The most famous body of somatophylakes were those of Philip II of Macedon and Alexander the Great. They consisted of seven men, drawn from the Macedonian nobility, who also acted as high-ranking military officers, holding command positions such as general or chiliarch. Alexander the Great appointed Peucestas as eighth somatophylax after the siege of Malli.
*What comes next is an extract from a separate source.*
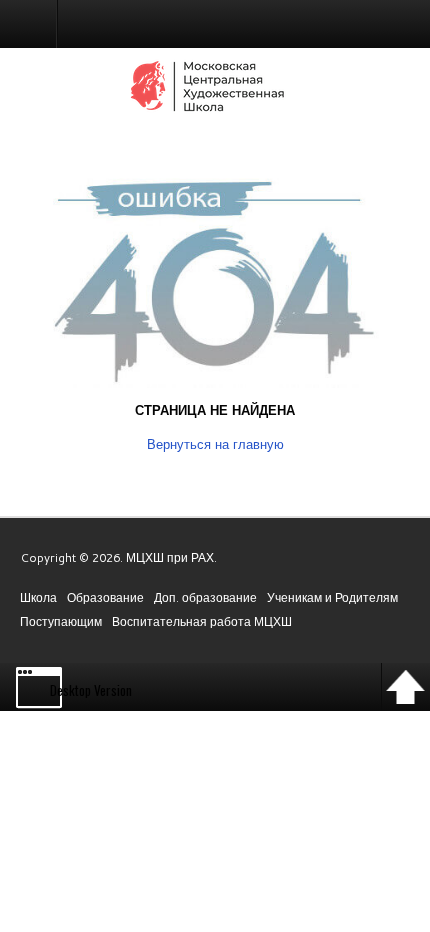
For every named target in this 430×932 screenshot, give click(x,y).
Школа (38, 597)
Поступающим (61, 621)
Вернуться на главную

== Under Alexander the Great ==
Note that this list is speculative in several cases and would be disputed by scholars. For example, Hephaestion was probably not named as early as given below. The only complete list of Alexander's bodyguard in the original sources is found in Arrian (6.28.4), upon the extraordinary appointment of Peucestas in Carmania.

- 336-334
- Aristonous, Lysimachus, Peithon, Arybbas, Balacrus, Demetrius, Ptolemy*.
- 333
- Aristonous, Lysimachus, Peithon, Arybbas, Balacrus, Demetrius, Hephaestion.
- 332
- Aristonous, Lysimachus, Peithon, Arybbas, Menes, Demetrius, Hephaestion.
- 331
- Aristonous, Lysimachus, Peithon, Leonnatus, Menes, Demetrius, Hephaestion.
- 330-327
- Aristonous, Lysimachus, Peithon, Leonnatus, Perdiccas, Ptolemy of Lagus, Hephaestion.
- 326-324
- Aristonous, Lysimachus, Peithon, Leonnatus, Perdiccas, Ptolemy of Lagus, Hephaestion, Peucestas.
- 323
- Aristonous, Lysimachus, Peithon, Leonnatus, Perdiccas, Ptolemy of Lagus, Peucestas.

== Royal agema ==

The term somatophylakes is also used to refer to a member of the Royal Hypaspists, the agema, who acted as the King's bodyguard in battle. The Royal Pages would expect to begin their military service in this unit: thus Pausanias, Philip II's assassin was a member of this corps, not one of the Seven Bodyguards.

W Heckel believes that the Ptolemy* given above for 336 BC was not one of the Seven but commander of this unit. He was killed at Halicarnassus in 334 BC and succeeded by Admetus. The latter was killed at Tyre in 332 BC and appears to have been succeeded by Hephaestion.